Moreover, by the mere fact that he forms part of an organised crowd, a man descends several rungs in the ladder of civilisation. Isolated, he may be a cultivated individual; in a crowd, he is a barbarian — that is, a creature acting by instinct. He possesses the spontaneity, the violence, the ferocity, and also the enthusiasm and heroism of primitive beings, whom he further tends to resemble by the facility with which he allows himself to be impressed by words and images — which would be entirely without action on each of the isolated individuals composing the crowd — and to be induced to commit acts contrary to his most obvious interests and his best-known habits. An individual in a crowd is a grain of sand amid other grains of sand, which the wind stirs up at will.

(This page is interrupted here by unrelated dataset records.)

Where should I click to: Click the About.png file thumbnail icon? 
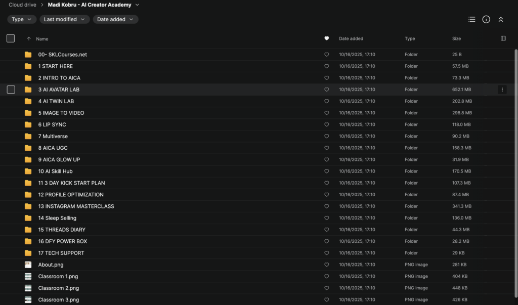(x=28, y=265)
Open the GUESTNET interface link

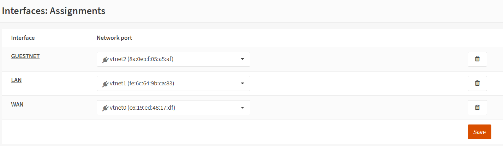coord(25,56)
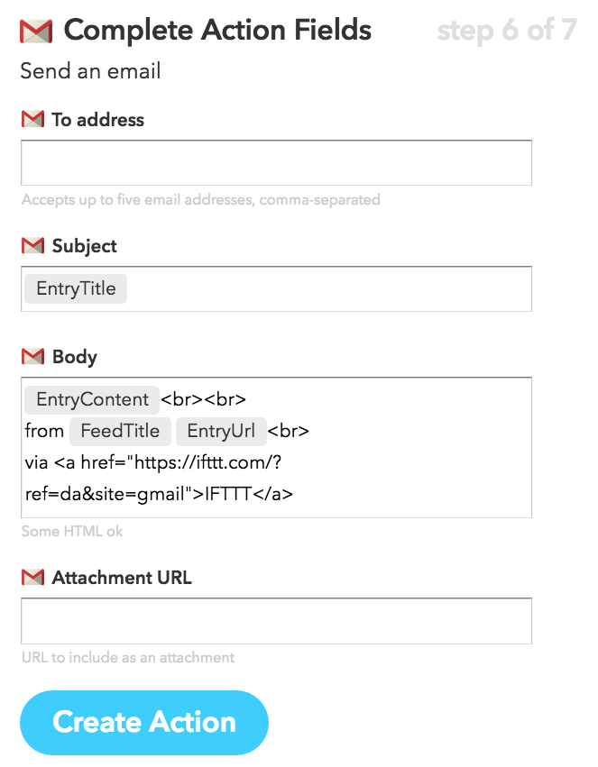Click the Gmail icon next to Attachment URL
This screenshot has width=598, height=767.
[x=32, y=577]
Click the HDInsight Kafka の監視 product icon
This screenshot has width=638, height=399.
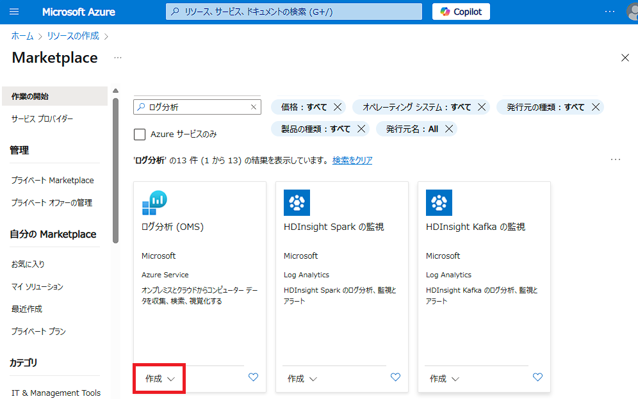(439, 202)
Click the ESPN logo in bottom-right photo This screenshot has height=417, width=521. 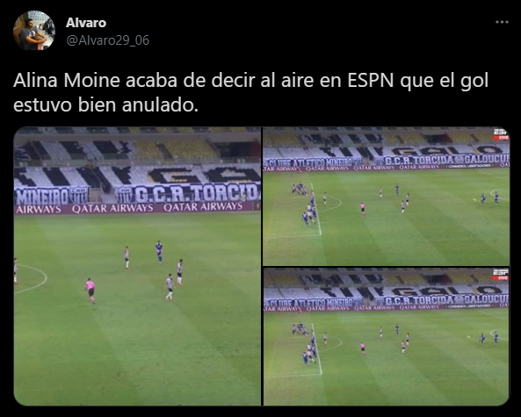click(x=501, y=275)
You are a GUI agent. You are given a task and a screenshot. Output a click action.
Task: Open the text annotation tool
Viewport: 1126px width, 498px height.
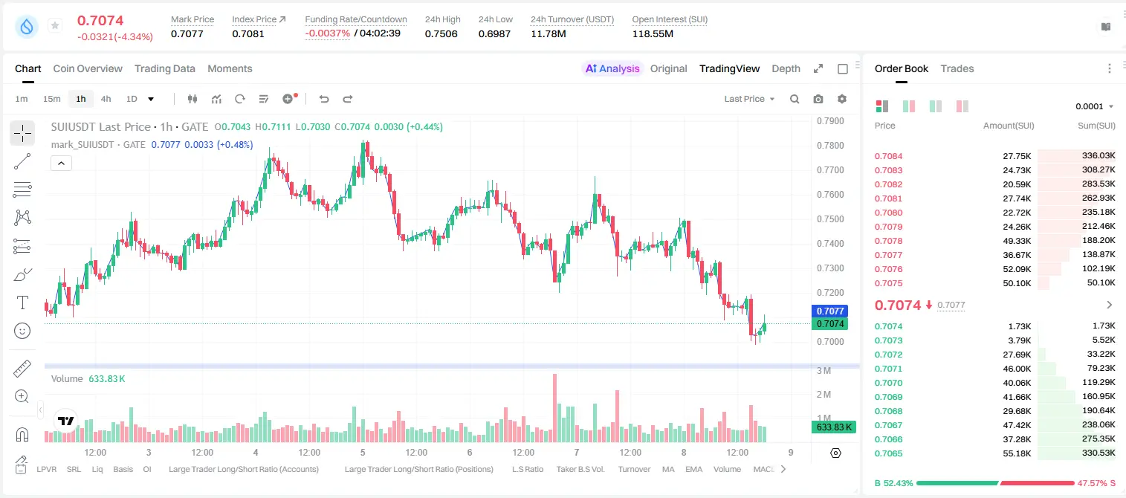[x=22, y=303]
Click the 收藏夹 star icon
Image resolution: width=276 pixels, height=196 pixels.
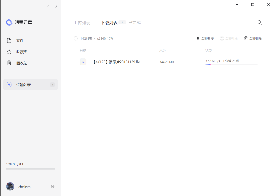pyautogui.click(x=9, y=52)

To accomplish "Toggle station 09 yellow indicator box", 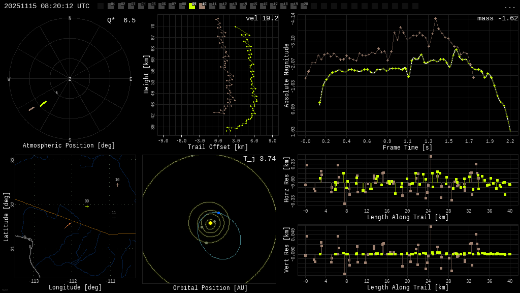I will coord(192,6).
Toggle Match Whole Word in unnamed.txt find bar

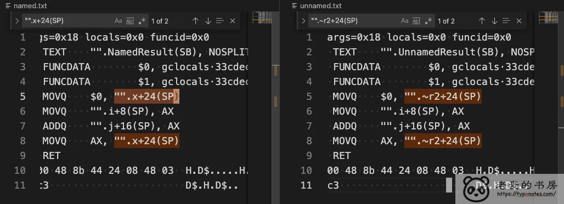416,21
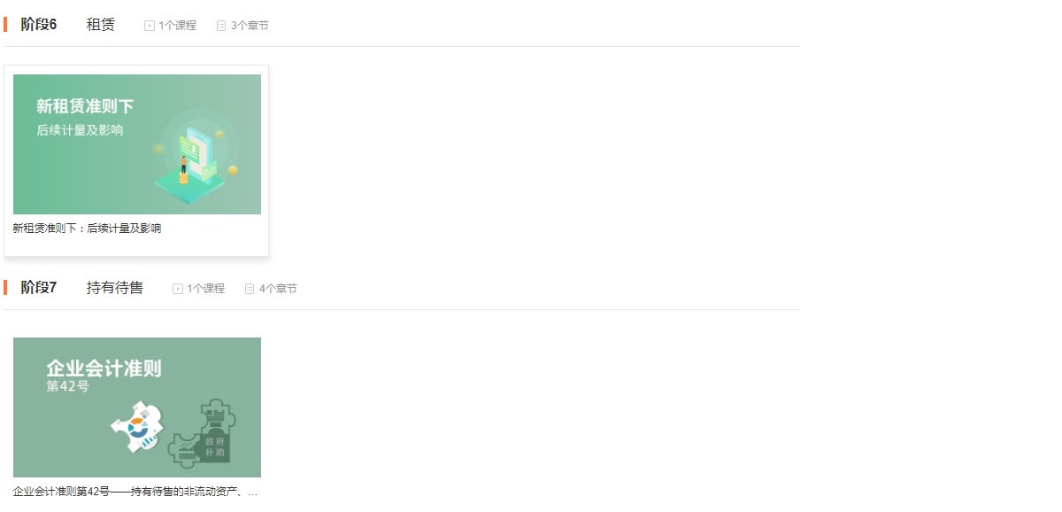
Task: Click the orange bar beside 阶段6
Action: pos(5,24)
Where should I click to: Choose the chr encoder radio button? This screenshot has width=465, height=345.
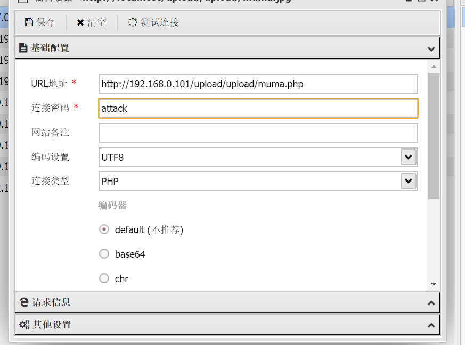(x=104, y=278)
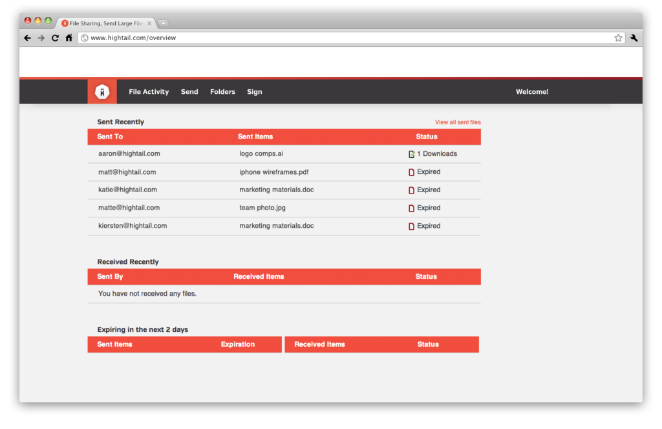
Task: Reload the page with refresh icon
Action: tap(55, 38)
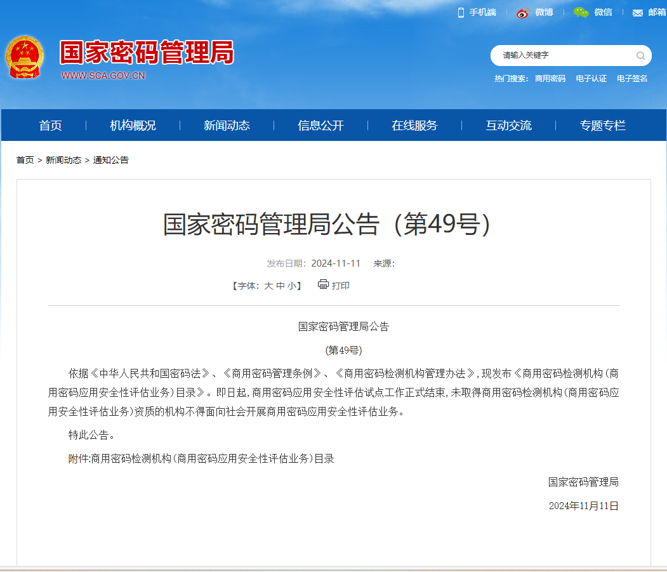Click the keyword search input field
667x572 pixels.
click(x=565, y=56)
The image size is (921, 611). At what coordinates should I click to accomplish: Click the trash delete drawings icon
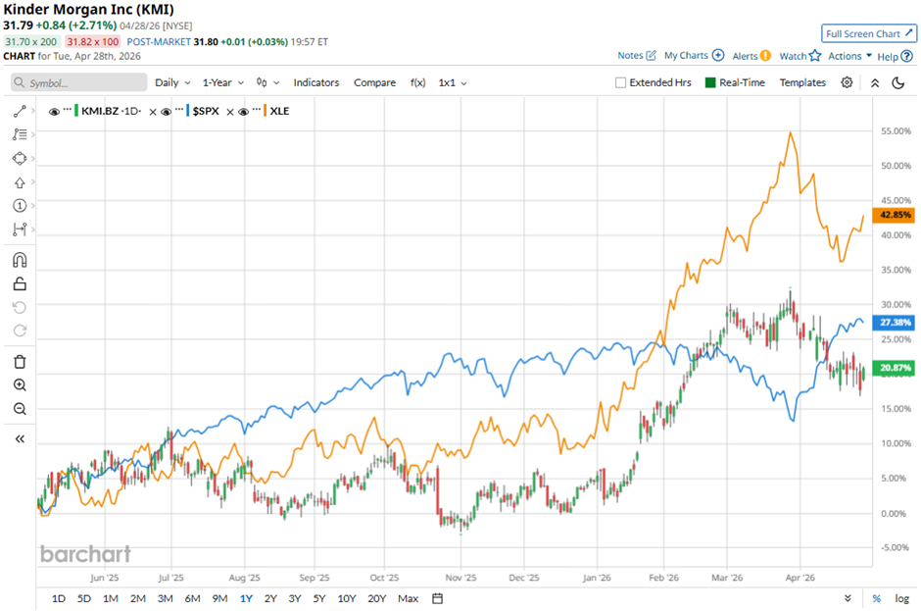[x=20, y=362]
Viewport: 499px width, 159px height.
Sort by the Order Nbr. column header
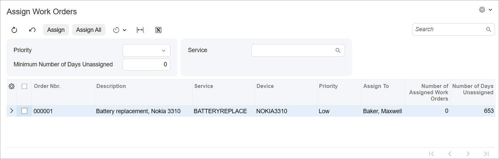pyautogui.click(x=47, y=86)
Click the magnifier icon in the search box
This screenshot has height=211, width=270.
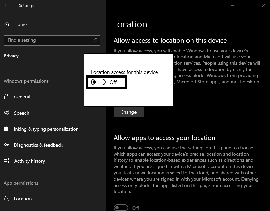point(95,40)
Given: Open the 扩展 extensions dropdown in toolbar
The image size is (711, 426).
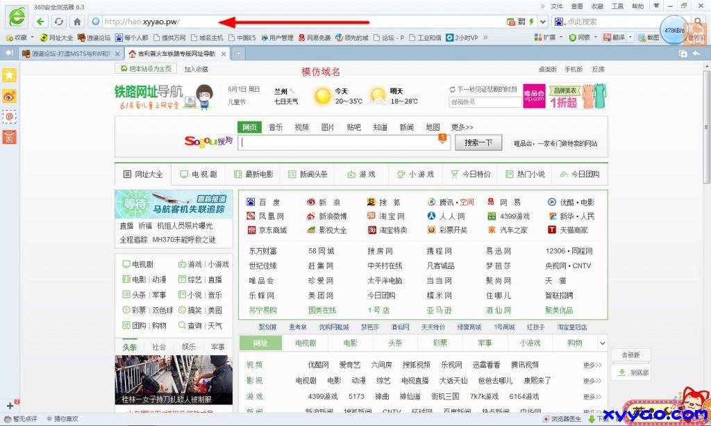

☛ LE BON, Gustave ([1895] 2001). The Crowd. A Study of The Popular Mind, trans. anonymous, Batoche Books, Full PDF text.

The translation is problematic. The whole “which would be entirely without action on each of the isolated individuals composing the crowd” part has been added by the English translator. It does not exist in the original French text.

Par le seul fait qu’il fait partie d’une foule l’homme descend donc de plusieurs degrés sur l’échelle de la civilisation. Isolé, c’était peut-être un individu cultivé, en foule c’est un instinctif, par conséquent un barbare. Il a la spontanéité, la violence, la férocité, et aussi les enthousiasmes et les héroïsmes des êtres primitifs. Il s’en approche encore par sa facilité à se laisser impressionner par des mots, des images et conduire à des actes lésant ses intérêts les plus évidents. L’individu en foule est un grain de sable au milieu d’autres grains de sable que le vent soulève à son gré. (Gustave Le Bon, Psychologie des foules, éd. PUF, coll. Quadrige, Paris, [1895]1998, p. 14; version électronique intégrale sur le site des Classiques des sciences sociales)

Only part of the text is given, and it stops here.